Cowan Lake State Park is a 1075 acre public recreation area in Clinton County, Ohio, in the United States. It is operated by the Ohio Department of Natural Resources. The state park is open for year-round recreation and is known for a variety of birds that attract birdwatching enthusiasts to the park in southwestern Ohio.

==History==
What is now Cowan Lake State Park was once home to the Miami and Shawnee Indians. The Battle of Fallen Timbers in 1794 resulted in the opening of the land to American settlement. The first settler in the area was William Smalley. Smalley had previously been held captive by the Lenape. His language skills and knowledge of the land left him ideally suited to be among the pioneers in settling what became Clinton County, Ohio.

Cowan Creek, named for pioneer surveyor John Cowan, was dammed in 1950. The creation of Cowan Lake led to the establishment of Cowan Lake State Park in 1968. Its surface area is 695 acre.

==Geology and ecology==
Cowan Lake State Park lies atop limestone that is laden with fossils. The fossilized plants and animals attract attention from both professional and amateur paleontologists. Much of what is now Ohio was covered by massive inland seas and lakes such as Lake Maumee. As the Appalachian Mountains were formed, the limestone that was once the sea floor was pushed to the surface.

Cowan Lake is surrounded by a deciduous forest of beech and maple trees. The combination of lake and forest makes the park a destination for birders, who can observe mallards, American wigeons, mergansers, great blue and green-backed herons, killdeer, eastern bluebirds, catbirds, and many other species of birds. The most common mammals at the park are groundhogs, skunks, raccoons, and opossums.
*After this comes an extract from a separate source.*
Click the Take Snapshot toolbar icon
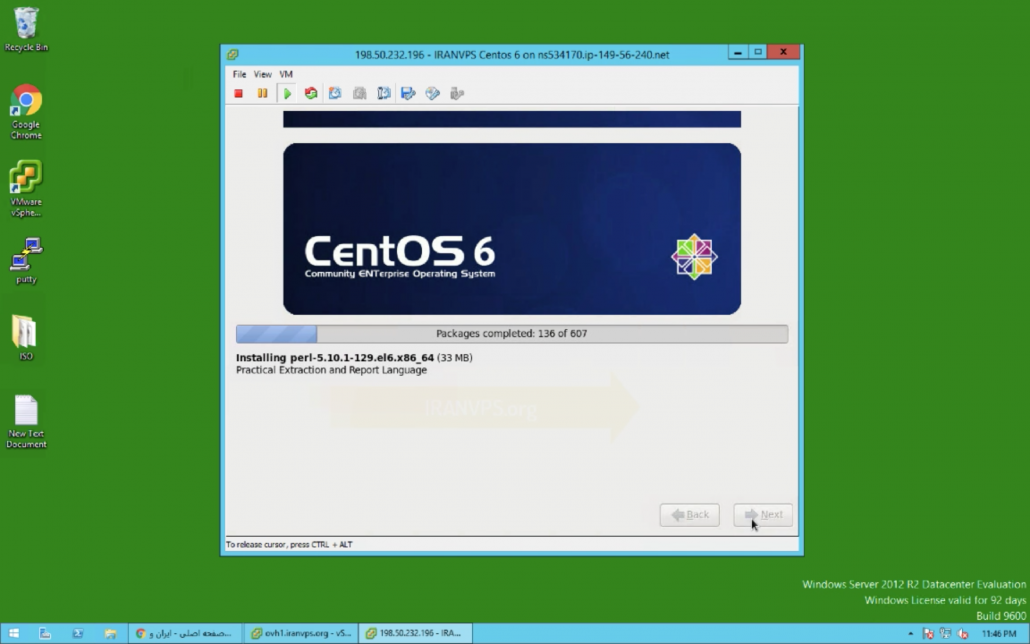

Other plant life found at the park include bloodroot, wild ginger, and American lotus. The lotus is a water lily that thrives in the shallow waters of Cowan Lake. The leaves of the plant are quite large with yellow flowers.

==Recreation==
The park offers picnic areas, pavilions, four miles of hiking trails, cottages, campsites, boating, swimming, fishing, and marina. Common game fish in Cowan Lake are muskellunge, crappie, largemouth bass, and bluegill.